• SET TASK:
Arrange the data from the line with "Given: Go to Richard Dormer's actor page" to the line with "Looking at the", inclusive, as a two-column CSV with columns request and response, one row per request, each value in a single quoted field with line breaks converted to spaces. Omit the pictures.

• DATA RECORDS:

# # # # #

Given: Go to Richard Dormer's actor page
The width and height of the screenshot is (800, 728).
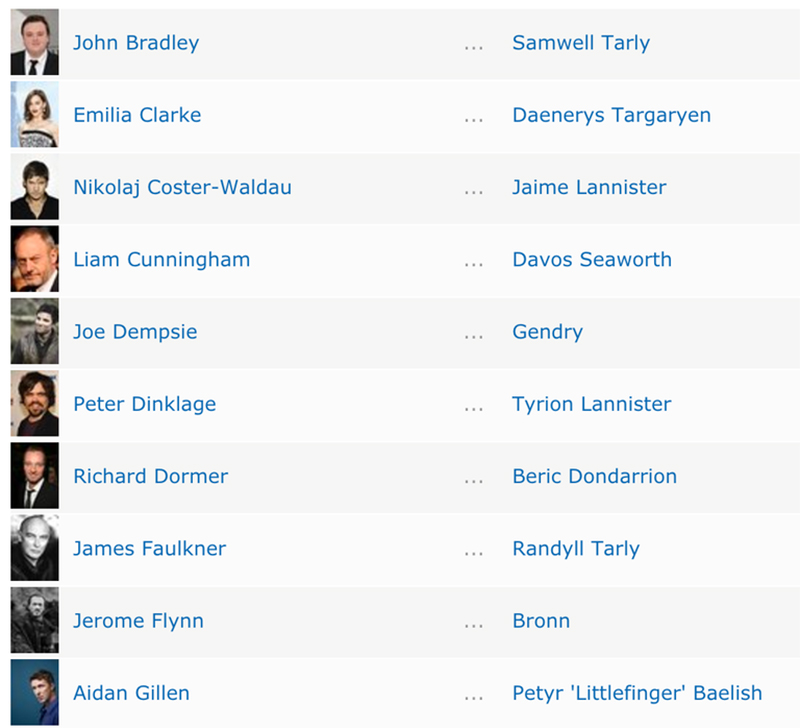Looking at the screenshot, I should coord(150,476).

# # # # #

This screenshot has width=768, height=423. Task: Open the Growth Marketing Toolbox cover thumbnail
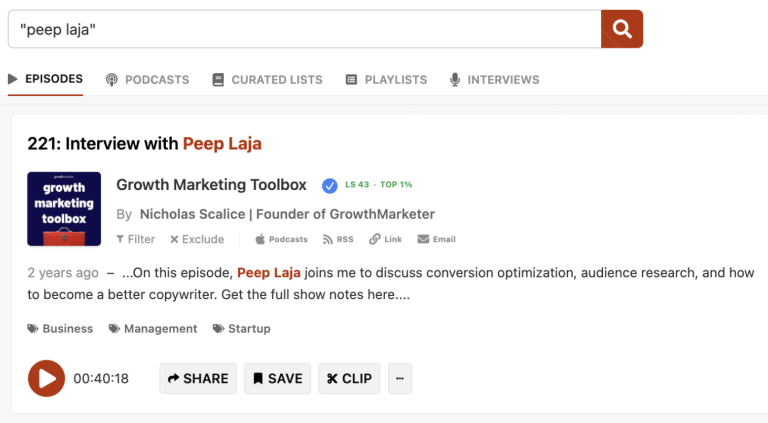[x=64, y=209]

# # # # #

• OUTPUT OF THE EXERCISE:
request,response
"Given: Go to Richard Dormer's actor page The width and height of the screenshot is (800, 728).","Looking at the screenshot, I should coord(150,476)."